New trial for Progen melanoma therapy

By Graeme O'Neill
Wednesday, 21 January, 2004

Queensland oncology drug-discovery company Progen Industries (ASX:PGL, NASDAQ: PGLAF) has begun a new Phase I/II clinical study of its lead anti-cancer compound PI-88 in patients with malignant melanoma.

The multi-centre trial will involve the University of Colorado Health Sciences Centre (CHSC) in Denver, Colorado, which recently completed a PI-88 dose-ranging trial in melanoma patients with advanced secondary tumours, and four Australian hospitals -- the Sir Charles Gairdner Hospital in Perth, the Princess Alexandra in Brisbane, Melbourne's Alfred Hospital, and the Queen Elizabeth Hospital in Adelaide.

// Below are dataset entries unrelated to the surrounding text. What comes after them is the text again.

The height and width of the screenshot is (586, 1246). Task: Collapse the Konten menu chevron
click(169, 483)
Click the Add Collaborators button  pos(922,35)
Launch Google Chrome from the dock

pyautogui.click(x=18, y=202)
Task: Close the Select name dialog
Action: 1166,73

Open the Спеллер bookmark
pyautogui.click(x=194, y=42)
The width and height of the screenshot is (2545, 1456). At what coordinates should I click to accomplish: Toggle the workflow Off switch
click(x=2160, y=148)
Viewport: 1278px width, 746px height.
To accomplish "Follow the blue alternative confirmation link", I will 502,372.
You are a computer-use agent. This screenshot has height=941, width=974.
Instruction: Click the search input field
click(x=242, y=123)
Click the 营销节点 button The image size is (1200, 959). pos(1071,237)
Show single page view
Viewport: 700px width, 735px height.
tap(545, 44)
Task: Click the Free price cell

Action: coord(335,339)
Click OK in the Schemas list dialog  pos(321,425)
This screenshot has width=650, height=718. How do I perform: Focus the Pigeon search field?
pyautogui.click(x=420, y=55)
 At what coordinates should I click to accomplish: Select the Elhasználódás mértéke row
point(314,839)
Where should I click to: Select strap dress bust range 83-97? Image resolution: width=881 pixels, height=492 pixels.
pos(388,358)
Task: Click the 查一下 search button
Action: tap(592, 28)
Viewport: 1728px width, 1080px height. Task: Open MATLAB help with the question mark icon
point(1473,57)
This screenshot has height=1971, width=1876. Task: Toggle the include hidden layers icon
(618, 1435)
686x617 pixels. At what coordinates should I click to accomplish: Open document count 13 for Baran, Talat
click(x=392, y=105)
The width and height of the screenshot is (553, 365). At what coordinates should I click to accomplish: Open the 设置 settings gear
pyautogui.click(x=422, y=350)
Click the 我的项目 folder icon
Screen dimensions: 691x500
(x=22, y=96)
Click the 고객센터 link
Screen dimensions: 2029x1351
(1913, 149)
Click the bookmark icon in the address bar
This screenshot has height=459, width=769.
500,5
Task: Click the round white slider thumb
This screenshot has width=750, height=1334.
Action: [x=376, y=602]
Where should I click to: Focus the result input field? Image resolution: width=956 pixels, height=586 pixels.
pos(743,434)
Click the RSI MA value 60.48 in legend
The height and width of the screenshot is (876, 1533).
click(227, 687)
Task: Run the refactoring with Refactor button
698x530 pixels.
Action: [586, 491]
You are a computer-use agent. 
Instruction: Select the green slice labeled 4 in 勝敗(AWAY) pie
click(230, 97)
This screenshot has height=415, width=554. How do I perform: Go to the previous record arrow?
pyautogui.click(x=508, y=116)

Malignant melanoma is one of the most rapidly lethal of all cancers, and the CHSC trial involved patients with end-stage melanoma whose tumours are no longer surgically treatable, and have ceased respond to conventional chemotherapy and radiation therapy.

The Denver centre specialises in trialling promising cancer therapeutic in patients with end-stage cancer; their prognosis is poor and mortality rates are usually high. Yet 40 per cent of the 42 patients treated wth PI-88 in the CHSC trial are still alive, prompting a doctor supervising the trial to describe the Australian prototype drug as "an unprecedented success".

The first patient to join the dose-ranging trial is still alive 30 months after beginning the therapy, and leading a normal life. Progen's business development manager, Sarah Meibush, said today the man was back at work, and works out at a gym -- his secondary tumours have actually regressed. Two other patients are still alive more than 24 months after entering the trial; their tumours are also said to have also regressed or stabilised.

PI-88 is a powerful inhibitor of angiogenesis, the formation of new blood vessels that supply vigorously growing tumours with oxygen and nutrients.

Developed by Dr Chris Parish, of the John Curtin School of Medical Research in Canberra, PI88 is also believed to limit the spread of cancerous cells around the body by confining them to blood vessels.

"The interesting thing is that the patients in the first trial were on doses ranging from 80 to 315 milligrams per treatment," Meibusch said. "We were only looking to see if the drug was well tolerated, not whether it could cause tumours to stabilise or regress.

"In the new Phase II trial, the dose will be optimised at 250 milligrams. Because there will be no low-dose patients, we hope the results will be even better."

The new trial is the first of three new Phase II trials planned by Progen. Another will test PI-88 in combination with the commercial cancer drug Taxotere as a second-line therapy in patients with advanced, non-small cell lung cancer, while the third, to be conducted by Taiwan's Medigen Biotechnology Corp, will trial PI-88 as an adjuvant therapy to prevent secondary cancers in post-operative liver-cancer patients.

Melanoma, the deadliest form of skin cancer, is rising at a rate of 4 per cent a year in the US, where nearly 54,000 cases of malignant melanoma were diagnosed in 2002.

In Australia, malignant melanoma claims about 1000 lives a year in Australia, which has the highest rate of skin cancer in the world.